I first met him in The Red Chrysanthemum, when he was a powerful detective in the Tokugawa regime. In this book, he has risen to become Chamberlain, a position he shares with his former arch enemy, Yanagisawa.
Following Sano’s exploits was like going on a journey with a friend. Although he’s much more powerful than he was before, he handles his position in the government with humility and grace. His generosity comes to the fore when an estranged relative of his is kidnapped and raped.
The woman is the daughter of his uncle, who turned Sano’s banished mother away when she needed help from the family. The challenge to find the culprit gets dicey when the shogun’s wife is also captured. Sano’s old enemy, Yanagisawa shows his hand then, and at that point, Sano understands how he has been outmanoeuvred.
One of the things that kept me reading was the number of suspects in the crime. All of the men have much to lose and yet are confident because of their alliances, positions, and roles within the society. I have long been fascinated by books set in ancient China and Japan.
The Cloud Pavilion did not disappoint in its rich detail. The reader is taken from well-appointed castles to mean streets on to the countryside, and even to what I will call a dog reserve. At the point in time that the book is written (1701), dogs were protected and the penalty for killing one was death, even if the dog was killed in self-defence.
Another thing I learned which I haven’t come across before, is that a woman who has been raped is considered disgraced. Though it seems like insult added to injury, such a woman is thrown out by her husband and also loses contact with her children.
I found it hard to swallow, but couldn’t help being touched when a twelve-year-old girl was subjected to the same fate. It is painful, not to mention incomprehensible for a child to try to make sense of the fact that she is no longer the apple of her father’s eye, through no fault of her own.
Sano’s wife is another outstanding character. She is not the usual obedient and subservient female, but is out and about with her guards helping her husband do detective work. Their children also provided some interesting moments.
Their son is all about being a detective and he has his father’s intelligence and his mother’s willfulness to get the job done. Again, the cultural aspects came out in their familial relationships.
Children are expected to be obedient and argumentativeness is not condoned, something that is sometimes an alien concept in the western world. These differences do make for a total escape from the world as I know and experience it.
Sano is supported in his role by a set of detectives, one of which provided an interesting sub-plot for this novel. Hirata has achieved almost mystical status as a samurai fighter. He is quite attuned to the world around him and when he is in combat, can anticipate blows before they hit.
Because of his reputation, other samurai challenge him, only to be trounced. In this book, he is stalked by an unknown enemy, who he never sees. He senses the man’s presence, knows he is dangerous and that one day they will do battle.
Unfortunately, the stalking leads Hirata to do the unthinkable and he falls out of favour with the shogun.
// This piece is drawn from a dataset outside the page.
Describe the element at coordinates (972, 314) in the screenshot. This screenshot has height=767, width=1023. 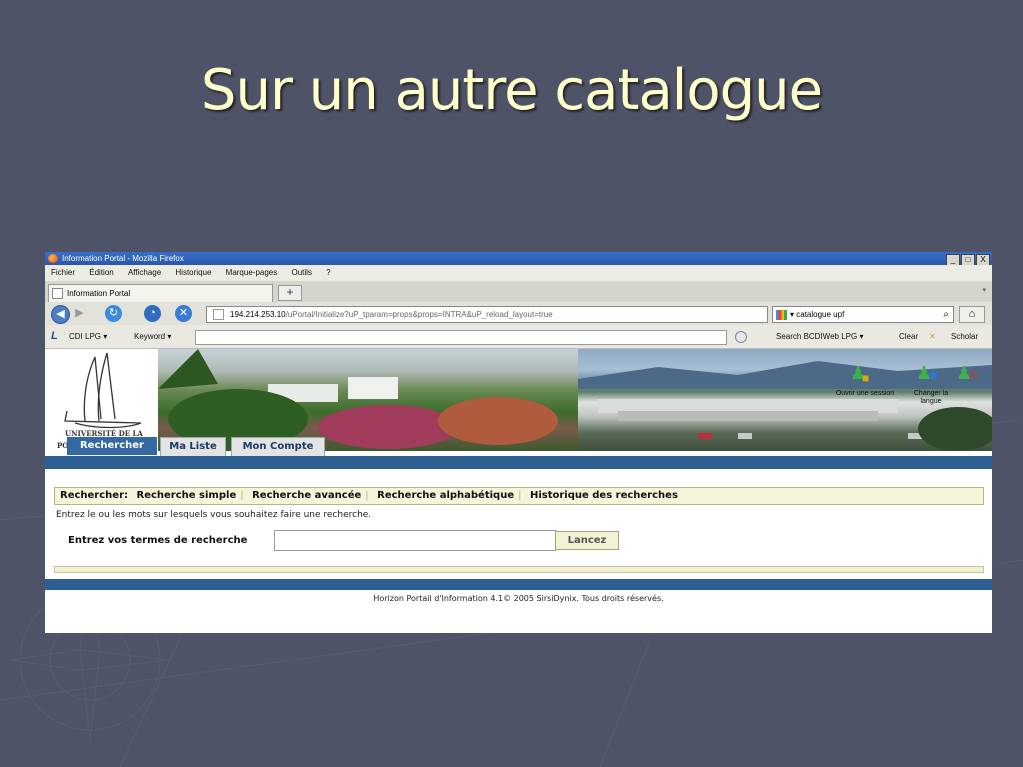
I see `home-icon: ⌂` at that location.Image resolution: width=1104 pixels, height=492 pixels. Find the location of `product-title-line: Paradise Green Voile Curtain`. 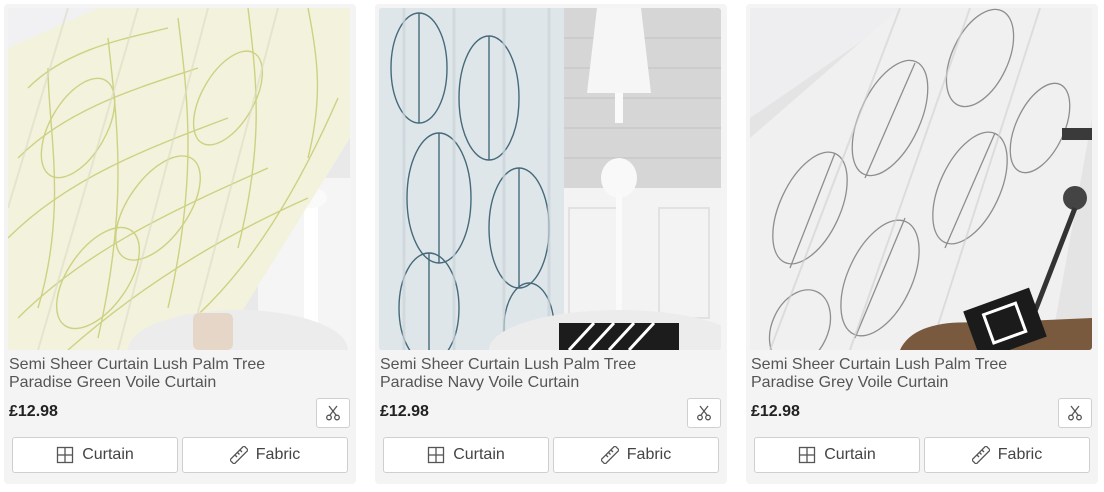

product-title-line: Paradise Green Voile Curtain is located at coordinates (179, 383).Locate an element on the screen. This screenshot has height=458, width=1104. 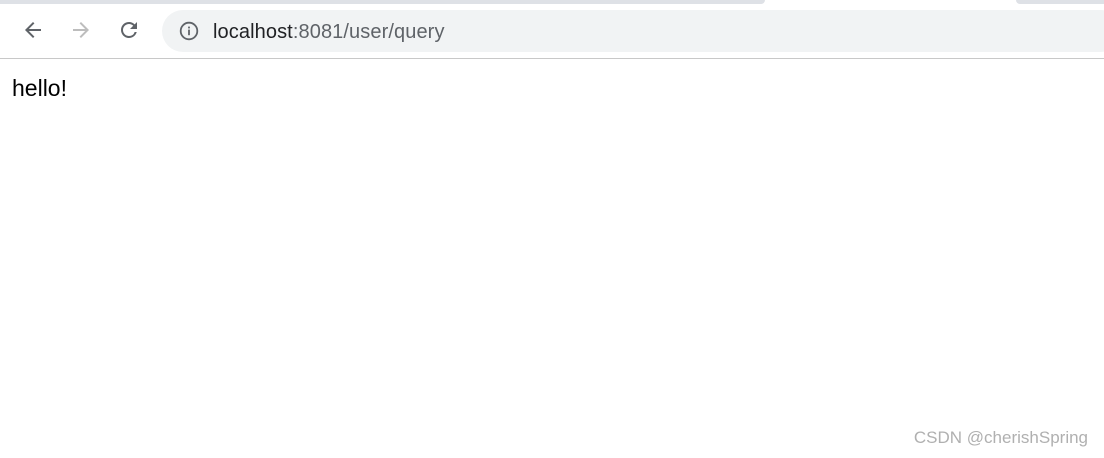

Hirata’s situation is not resolved by the end of the novel, but I expect that his adventure will continue in another of Rowland’s novels.
Based on the outcome of his investigation of the rape crimes, Sano is demoted and is back where he started when I met him in Red Chrysanthemum. Hirata is also disgraced and demoted, but his enemy, Yanagisawa, retains his position as the only Chamberlain in Japan.
Rowland is skilled at demonstrating the intrigue that is part of the lifeblood of the shogun’s kingdom. He is capricious and childlike, frequently threatening to decapitate those who displease him. Alliances are formed and broken at will, betrayals come at the whiff of a better opportunity, and enemies abound.
I cannot help being impressed by the research that has gone into the finished product. The details are woven in seamlessly to form a well-written whole. The characters are multi-layered and well worth the adventure that takes them nearly four hundred pages to complete.
Rowland ensures that fans will continue to read the series by leaving a few loose threads. I’m still not sure exactly what caused the discord in Sano’s family, nor do I know the identity of Hirata’s enemy. Still, I’m certain I’ll find out the answers to those questions in another book. I also have no doubt that Sano will rise again.